Craigslist’s “Missed Connections” often features the sort of people who think the bus is a perfect place to meet the love of your life. After all, here you can test chemistry by routinely touching strangers’ outer thighs with your own.
Public transit vehicles are spaces where a group of strangers gather with only a destination in common. They are also terrifying for anyone with social anxiety. This volatile mix of the general public serves up a personalized cocktail of distress: the panicked girlfriend having a breakdown on the phone, the garlicky close-talker who wants your free counseling services, the guy with two samurai swords who stares at you too long. When we ride the bus or the SkyTrain, we’re forced to encounter those outside of our comfortable, individually tailored worlds. And who wants that?
Here are some tips for shielding yourself on public transit.

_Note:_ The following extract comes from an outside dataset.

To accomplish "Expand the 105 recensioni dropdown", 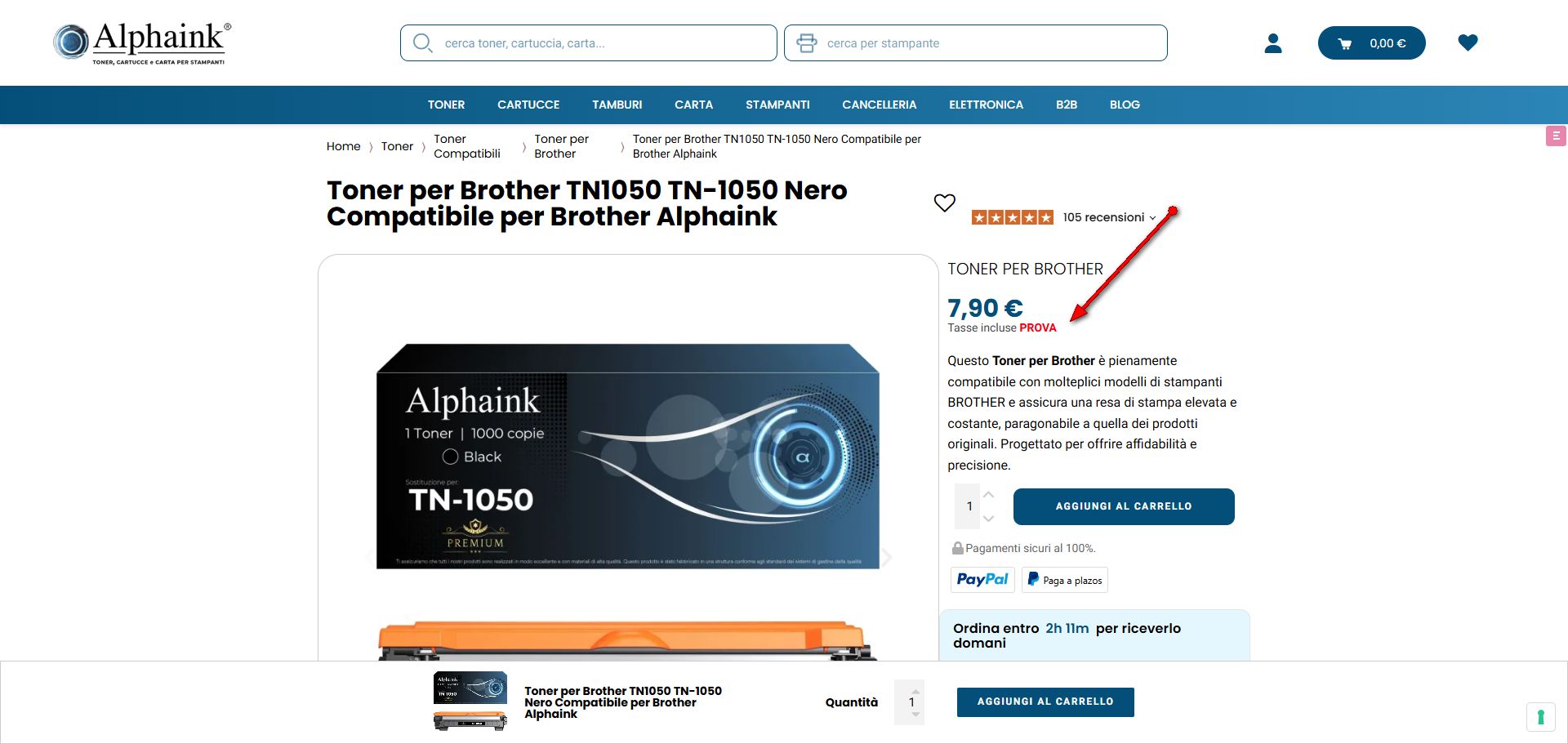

1. Avoid sitting near the front.
Why? You may be forced to surrender your seat, or worse: an infant may enter your vicinity. As soon as a baby is near you on the bus, you become responsible for its happiness. You may be having the kind of day where you wouldn’t even smile at Ryan Gosling, but you must smile at that baby. Strain your eyebrows and lips, squeeze euphoria from every pore. If you can’t get that baby to smile back, it might cry. And if it cries, everyone on the bus will curse you for the rest of the ride with the sidelong, loathing glances transit riders have mastered.
2. Find the most isolated seat.
Nothing engenders anger amongst fellow passengers like someone who disregards this basic rule. Remain alert at all times to protect the empty seat beside you — space is always your most effective weapon. Most people want to avoid any awkwardness and are easily deterred, but some need encouragement to keep away. A backpack or large purse is the easiest way to make your misanthropy clear.
3. Use your body to deter co-sitters.
Pretend you’re putting your hair in a ponytail. If you physically take up the desired space, intrusion is more difficult. Lounge across the entire back row, snore loudly, and drool for good measure. Headphones or a book are a good deterrent. Insider tip: sit next to those who look the most unaware of their surroundings. They are the least likely to interact. For guaranteed solitude, place fake (or real) vomit on the adjoining seat, or wear a jacket covered in six-inch spikes.
4. Never acknowledge your co-sitter.
If they breach your defences, don’t shift in your seat — don’t even make eye contact. The window fascinates you; look nowhere else. Or close your eyes: if you can’t see them, they can’t see you. You are a chameleon. You are stone. It will all be over soon. Sometimes all you can do is take the offensive: skip baths for a month and smile, wide-eyed and adoring, at whoever tries to sit by you. To escape the hunter, become one.